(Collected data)
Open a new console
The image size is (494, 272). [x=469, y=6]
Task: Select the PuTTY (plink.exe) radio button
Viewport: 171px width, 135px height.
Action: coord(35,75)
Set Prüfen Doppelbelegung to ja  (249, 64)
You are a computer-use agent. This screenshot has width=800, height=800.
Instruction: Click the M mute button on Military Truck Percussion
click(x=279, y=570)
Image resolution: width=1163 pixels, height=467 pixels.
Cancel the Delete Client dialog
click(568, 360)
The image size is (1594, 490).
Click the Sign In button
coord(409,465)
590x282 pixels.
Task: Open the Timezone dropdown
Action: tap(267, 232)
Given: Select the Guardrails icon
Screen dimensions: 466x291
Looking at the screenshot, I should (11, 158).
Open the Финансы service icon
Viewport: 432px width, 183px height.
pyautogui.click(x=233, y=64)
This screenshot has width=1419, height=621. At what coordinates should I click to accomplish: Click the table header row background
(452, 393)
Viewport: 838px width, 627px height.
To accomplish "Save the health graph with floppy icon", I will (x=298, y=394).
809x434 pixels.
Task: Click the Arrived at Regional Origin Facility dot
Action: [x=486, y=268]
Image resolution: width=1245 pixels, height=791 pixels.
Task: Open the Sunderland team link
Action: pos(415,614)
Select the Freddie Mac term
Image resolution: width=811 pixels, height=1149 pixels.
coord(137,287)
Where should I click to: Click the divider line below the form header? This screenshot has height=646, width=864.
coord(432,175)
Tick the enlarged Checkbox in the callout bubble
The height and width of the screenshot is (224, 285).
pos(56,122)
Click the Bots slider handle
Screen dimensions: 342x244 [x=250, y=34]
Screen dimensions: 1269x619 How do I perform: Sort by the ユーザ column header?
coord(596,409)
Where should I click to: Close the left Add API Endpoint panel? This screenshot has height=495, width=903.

(Problem requirements) Full transcription, please: every entry, exactly as written.

(Answer section)
Open a new console
The image size is (494, 272). [x=469, y=6]
Task: Select the PuTTY (plink.exe) radio button
Viewport: 171px width, 135px height.
Action: coord(35,75)
Set Prüfen Doppelbelegung to ja  (249, 64)
You are a computer-use agent. This screenshot has width=800, height=800.
Instruction: Click the M mute button on Military Truck Percussion
click(x=279, y=570)
Image resolution: width=1163 pixels, height=467 pixels.
Cancel the Delete Client dialog
click(568, 360)
The image size is (1594, 490).
Click the Sign In button
coord(409,465)
590x282 pixels.
Task: Open the Timezone dropdown
Action: tap(267, 232)
Given: Select the Guardrails icon
Screen dimensions: 466x291
Looking at the screenshot, I should (11, 158).
Open the Финансы service icon
Viewport: 432px width, 183px height.
pyautogui.click(x=233, y=64)
This screenshot has width=1419, height=621. At what coordinates should I click to accomplish: Click the table header row background
(452, 393)
Viewport: 838px width, 627px height.
To accomplish "Save the health graph with floppy icon", I will (x=298, y=394).
809x434 pixels.
Task: Click the Arrived at Regional Origin Facility dot
Action: [x=486, y=268]
Image resolution: width=1245 pixels, height=791 pixels.
Task: Open the Sunderland team link
Action: pos(415,614)
Select the Freddie Mac term
Image resolution: width=811 pixels, height=1149 pixels.
coord(137,287)
Where should I click to: Click the divider line below the form header? This screenshot has height=646, width=864.
coord(432,175)
Tick the enlarged Checkbox in the callout bubble
The height and width of the screenshot is (224, 285).
pos(56,122)
Click the Bots slider handle
Screen dimensions: 342x244 [x=250, y=34]
Screen dimensions: 1269x619 How do I perform: Sort by the ユーザ column header?
coord(596,409)
Where should I click to: Close the left Add API Endpoint panel? This screenshot has height=495, width=903.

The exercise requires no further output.